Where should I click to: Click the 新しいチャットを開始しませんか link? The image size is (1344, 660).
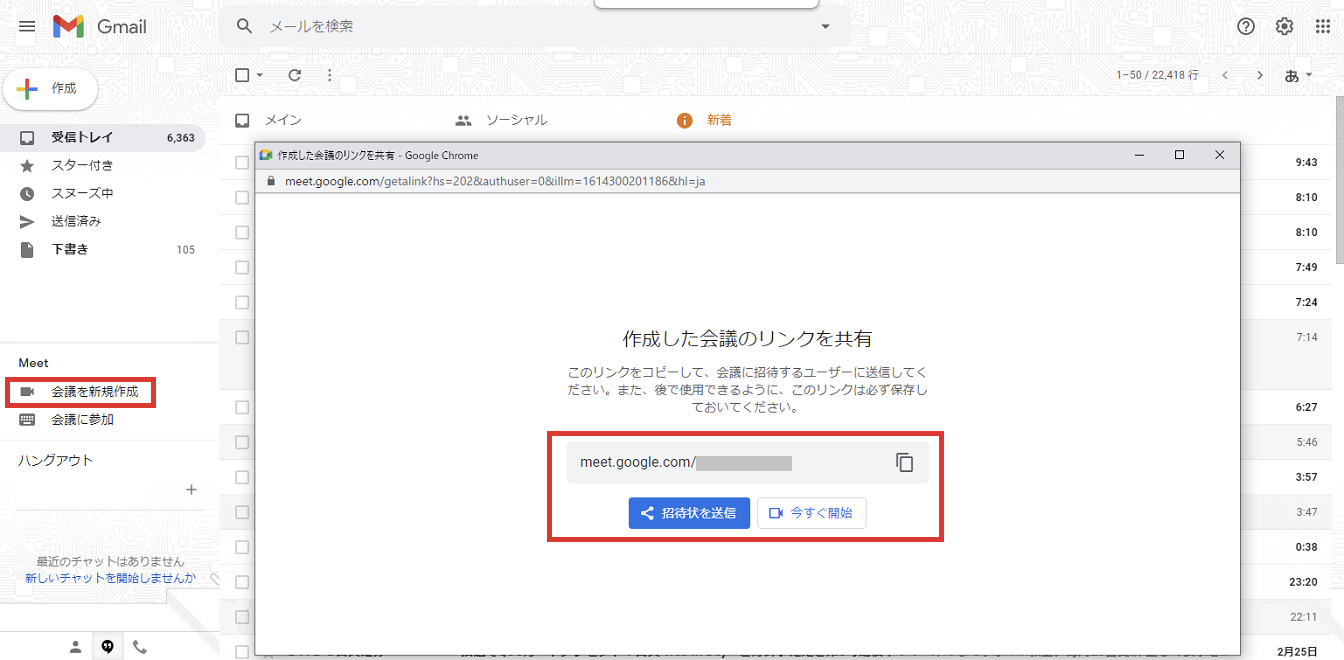pyautogui.click(x=110, y=577)

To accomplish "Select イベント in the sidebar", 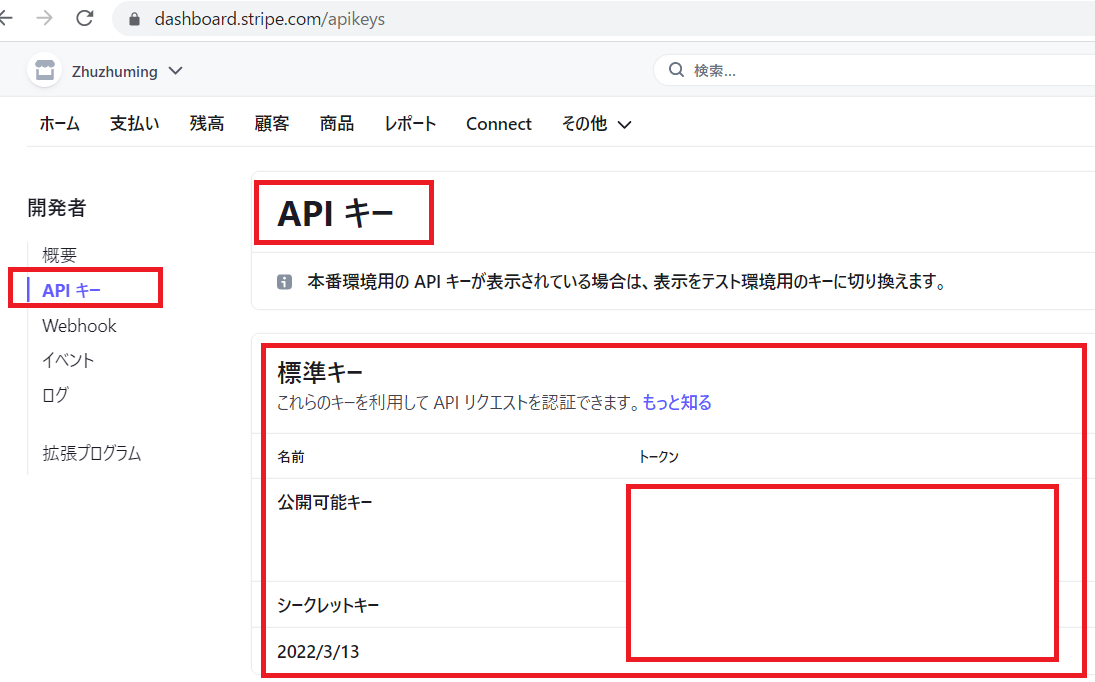I will 68,360.
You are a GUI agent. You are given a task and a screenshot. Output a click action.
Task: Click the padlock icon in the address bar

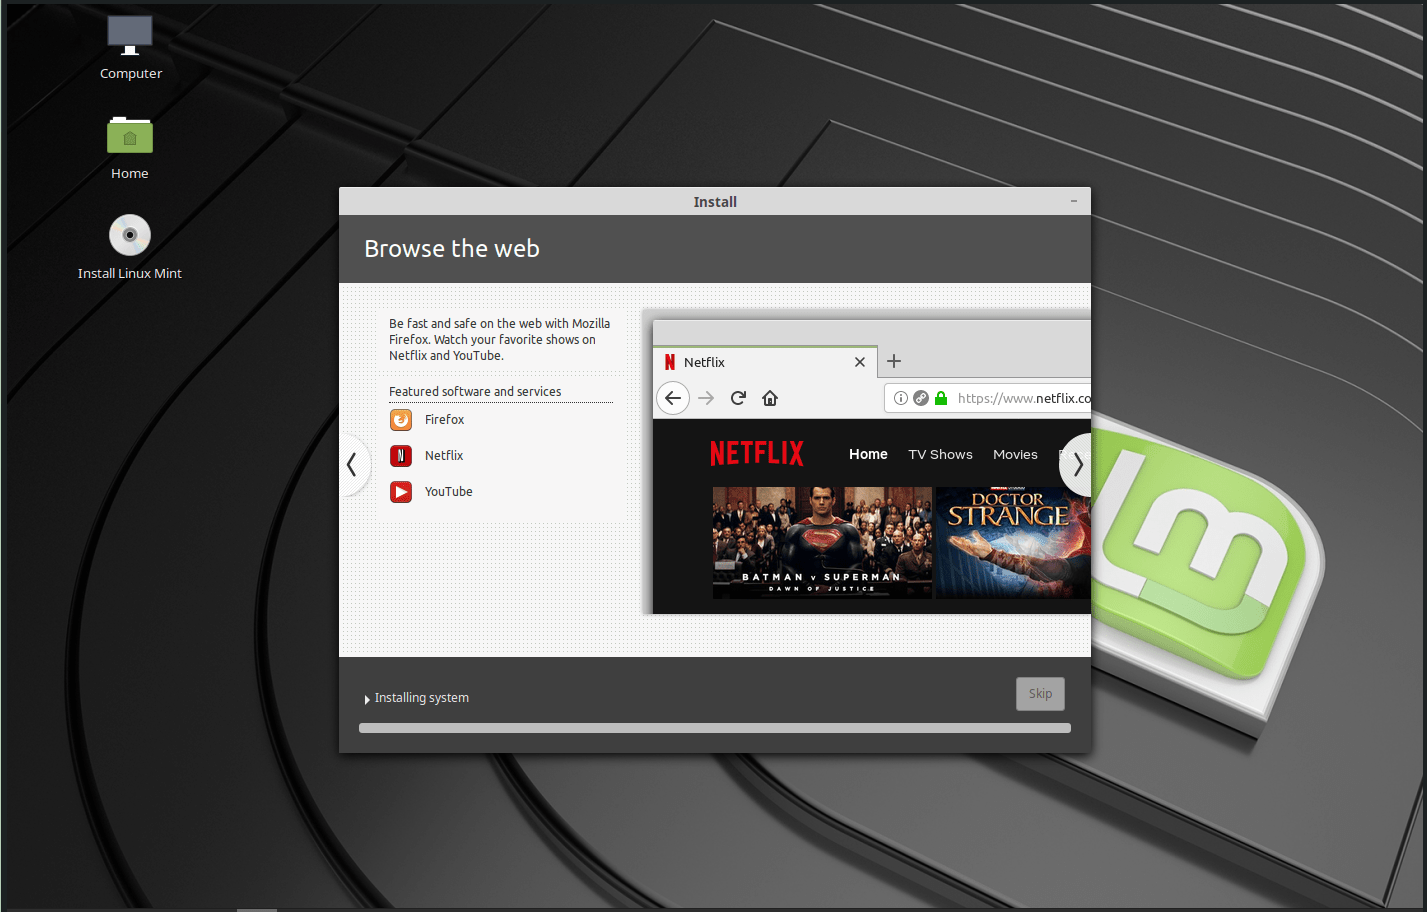point(941,397)
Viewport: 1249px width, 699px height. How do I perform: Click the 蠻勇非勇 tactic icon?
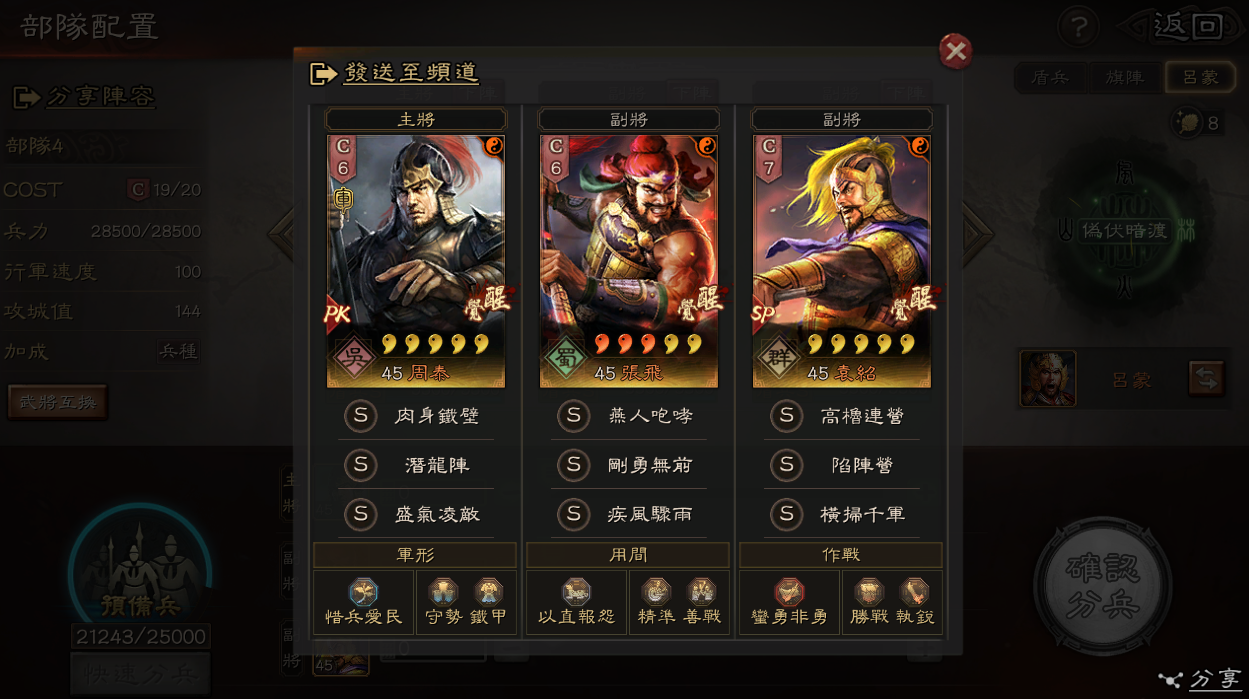point(790,592)
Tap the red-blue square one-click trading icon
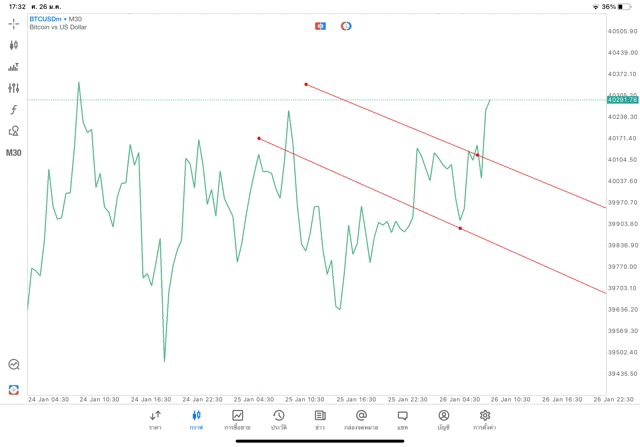Viewport: 640px width, 447px height. tap(320, 25)
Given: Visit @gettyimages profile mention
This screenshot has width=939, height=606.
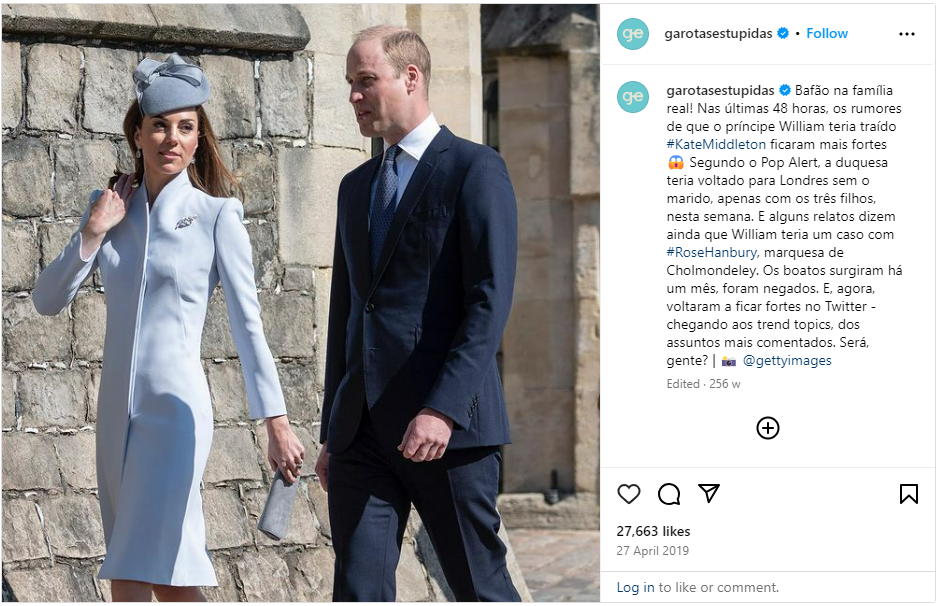Looking at the screenshot, I should point(787,360).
------------
What you will do: Repeat the lines from the line containing "Task: Click the" through the end of the material above exactly, with no pictures and nothing else.

Answer to this task:
Task: Click the padlock icon in the address bar

point(941,397)
Viewport: 1249px width, 699px height. How do I perform: Click the 蠻勇非勇 tactic icon?
point(790,592)
Tap the red-blue square one-click trading icon
Viewport: 640px width, 447px height. tap(320, 25)
Given: Visit @gettyimages profile mention
This screenshot has width=939, height=606.
Looking at the screenshot, I should point(787,360).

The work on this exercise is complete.